### To do
Rewrite everything from "The role of" down to "6 (CIT 1994)." in the passage on antidumping investigations below, substituting "Commission" for "ITC".

+++ Selected text +++

The role of the ITC, in an antidumping investigation, is to determine what domestic industry produces products like the ones in the class defined by the Department and whether that industry is injured by the relevant imports. See Algoma Steel Corp. v. United States, 688 F. Supp 639, 644(CIT 1988), aff’d 865 F. 2d 240 (Fed. Cir. 1989). The ITC does not have the authority to exclude from a like product determination merchandise corresponding to that within the scope of the Department’s investigation. Wheatland Tube Co. v. United States, 973 F. Supp. 149, 158 (CIT 1997) (Wheatland Tube), citing United States Steel Group v. United States, 873 F. Supp. 673, 683 n. 6 (CIT 1994).
“Commerce retains broad discretion to define and clarify the scope of an antidumping investigation in a manner which reflects the intent of the petition.” Mitsubishi Heavy Indus. Ltd., v. United States, 21 CIT 1227, 1232, 986 F. Supp. 1428, 1433 (1997) (quoting Minebea Co. v. United States, 16 CIT 20, 22, 782 F. Supp. 117, 120 (1992)); but see Royal Bus. Mach., Inc. v. United States, 1 CIT 80, 87, 507 F. Supp. 1007, 1014 (1980) (discussing the constraints of prior administrative action: “Each stage of the statutory proceeding maintains the scope passed on from the previous stage.”). Thus, the Department’s final determination reflects the decision that has been made as to which merchandise is within the final scope of the investigation and is subject to the order. See Duferco Steel, Inc., v. United States, 296 F.3d 1087, 1095 (Fed. Cir. 2002) (Duferco).

+++ Recorded information +++

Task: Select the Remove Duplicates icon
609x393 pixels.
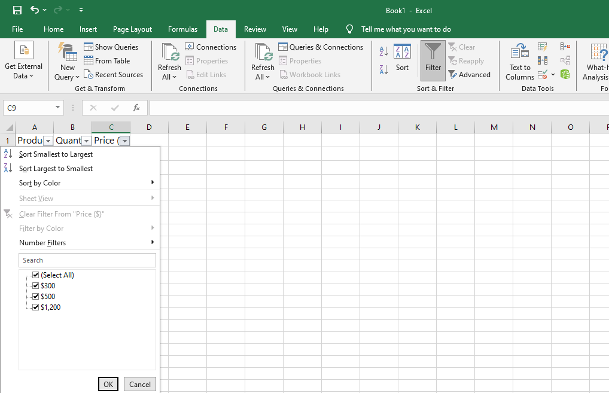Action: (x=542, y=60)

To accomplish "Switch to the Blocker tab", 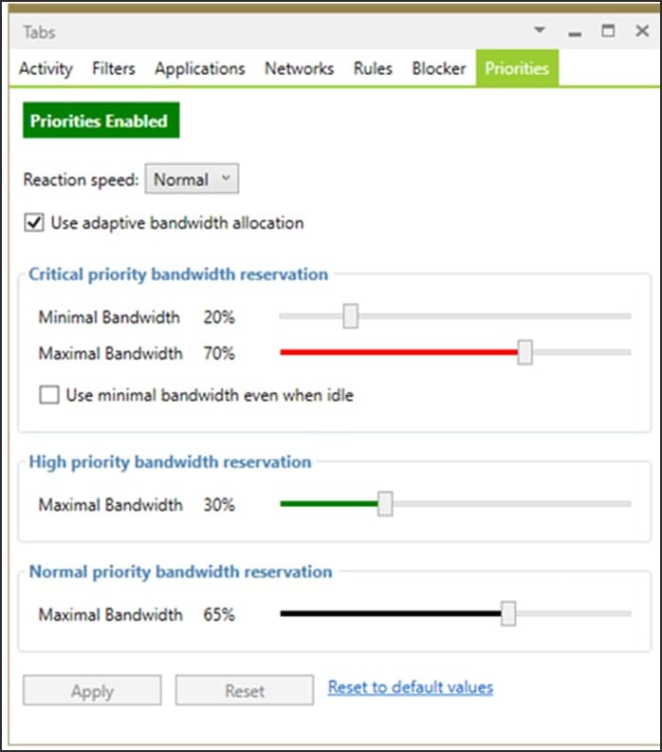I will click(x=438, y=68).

+++
+++ Recorded information +++

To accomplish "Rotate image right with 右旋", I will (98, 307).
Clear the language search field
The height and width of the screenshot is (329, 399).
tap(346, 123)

+++

### Answer to the exercise
The role of the Commission, in an antidumping investigation, is to determine what domestic industry produces products like the ones in the class defined by the Department and whether that industry is injured by the relevant imports. See Algoma Steel Corp. v. United States, 688 F. Supp 639, 644(CIT 1988), aff’d 865 F. 2d 240 (Fed. Cir. 1989). The Commission does not have the authority to exclude from a like product determination merchandise corresponding to that within the scope of the Department’s investigation. Wheatland Tube Co. v. United States, 973 F. Supp. 149, 158 (CIT 1997) (Wheatland Tube), citing United States Steel Group v. United States, 873 F. Supp. 673, 683 n. 6 (CIT 1994).